When a novice learns a web crawler, in the face of a website that needs to log in, it is necessary to analyze data packets, JS source code, construct complex requests, and often have to deal with verification codes, JS confusion, signature parameters and other measures, which is difficult to learn. When acquiring data, some data is generated by JavaScript calculation. If you only get the source data, you must also reproduce the calculation process. The experience is not good and the development efficiency is not high.
Using selenium can avoid these problems to a great extent, but selenium is not efficient. Therefore, what this library has to do is to combine selenium and requests into one, and provide a humanized use method to improve development and operation efficiency.

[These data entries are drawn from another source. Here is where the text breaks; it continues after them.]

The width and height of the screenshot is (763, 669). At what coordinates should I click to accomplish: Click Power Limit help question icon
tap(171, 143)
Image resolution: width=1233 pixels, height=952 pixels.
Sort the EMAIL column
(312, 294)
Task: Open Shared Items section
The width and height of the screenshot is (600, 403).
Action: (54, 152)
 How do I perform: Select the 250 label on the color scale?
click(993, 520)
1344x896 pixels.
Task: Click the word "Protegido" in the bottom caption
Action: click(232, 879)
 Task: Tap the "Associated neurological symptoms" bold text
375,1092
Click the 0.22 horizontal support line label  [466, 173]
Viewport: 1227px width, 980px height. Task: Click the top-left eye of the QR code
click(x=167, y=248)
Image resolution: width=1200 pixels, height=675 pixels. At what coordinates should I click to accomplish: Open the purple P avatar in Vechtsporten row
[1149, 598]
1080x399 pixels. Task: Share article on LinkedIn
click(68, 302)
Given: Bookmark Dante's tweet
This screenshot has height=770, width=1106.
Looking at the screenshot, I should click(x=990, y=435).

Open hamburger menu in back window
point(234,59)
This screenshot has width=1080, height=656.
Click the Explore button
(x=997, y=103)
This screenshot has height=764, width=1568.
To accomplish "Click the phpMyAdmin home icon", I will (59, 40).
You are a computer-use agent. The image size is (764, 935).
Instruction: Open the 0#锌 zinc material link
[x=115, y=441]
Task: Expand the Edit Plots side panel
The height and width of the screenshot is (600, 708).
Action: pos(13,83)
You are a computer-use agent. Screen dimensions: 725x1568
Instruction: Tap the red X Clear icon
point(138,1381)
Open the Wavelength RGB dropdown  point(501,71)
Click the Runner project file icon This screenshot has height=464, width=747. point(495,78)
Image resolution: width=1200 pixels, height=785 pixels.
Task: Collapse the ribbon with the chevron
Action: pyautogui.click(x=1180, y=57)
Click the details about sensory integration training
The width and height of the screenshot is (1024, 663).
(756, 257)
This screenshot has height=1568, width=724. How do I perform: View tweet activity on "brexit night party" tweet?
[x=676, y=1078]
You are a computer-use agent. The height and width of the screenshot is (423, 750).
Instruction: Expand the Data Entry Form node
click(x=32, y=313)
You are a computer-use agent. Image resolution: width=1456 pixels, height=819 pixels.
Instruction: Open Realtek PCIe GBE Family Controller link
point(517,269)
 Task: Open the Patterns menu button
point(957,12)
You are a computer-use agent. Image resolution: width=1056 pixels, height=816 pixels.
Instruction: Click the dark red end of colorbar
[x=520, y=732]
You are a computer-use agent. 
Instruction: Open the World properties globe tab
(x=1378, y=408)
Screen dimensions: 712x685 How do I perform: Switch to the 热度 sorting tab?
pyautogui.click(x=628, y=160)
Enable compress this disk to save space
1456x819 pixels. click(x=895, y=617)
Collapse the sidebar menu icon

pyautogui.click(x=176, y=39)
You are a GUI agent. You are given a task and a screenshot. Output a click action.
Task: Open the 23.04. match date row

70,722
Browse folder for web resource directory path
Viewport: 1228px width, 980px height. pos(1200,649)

In addition to merging the two, this library also encapsulates commonly used functions in units of web pages, which simplifies selenium operations and statements. When used in web page automation operations, it reduces the consideration of details, focuses on function implementation, and is more convenient to use.
The design concept of this library is to keep everything simple, try to provide a simple and direct method of use, and is more friendly to novices.
Only python3.6 and above are supported. Driver mode currently only supports chrome.
To use the driver mode, you must download chrome and ** corresponding version ** of chromedriver. [chromedriver download](https://chromedriver.chromium.org/downloads)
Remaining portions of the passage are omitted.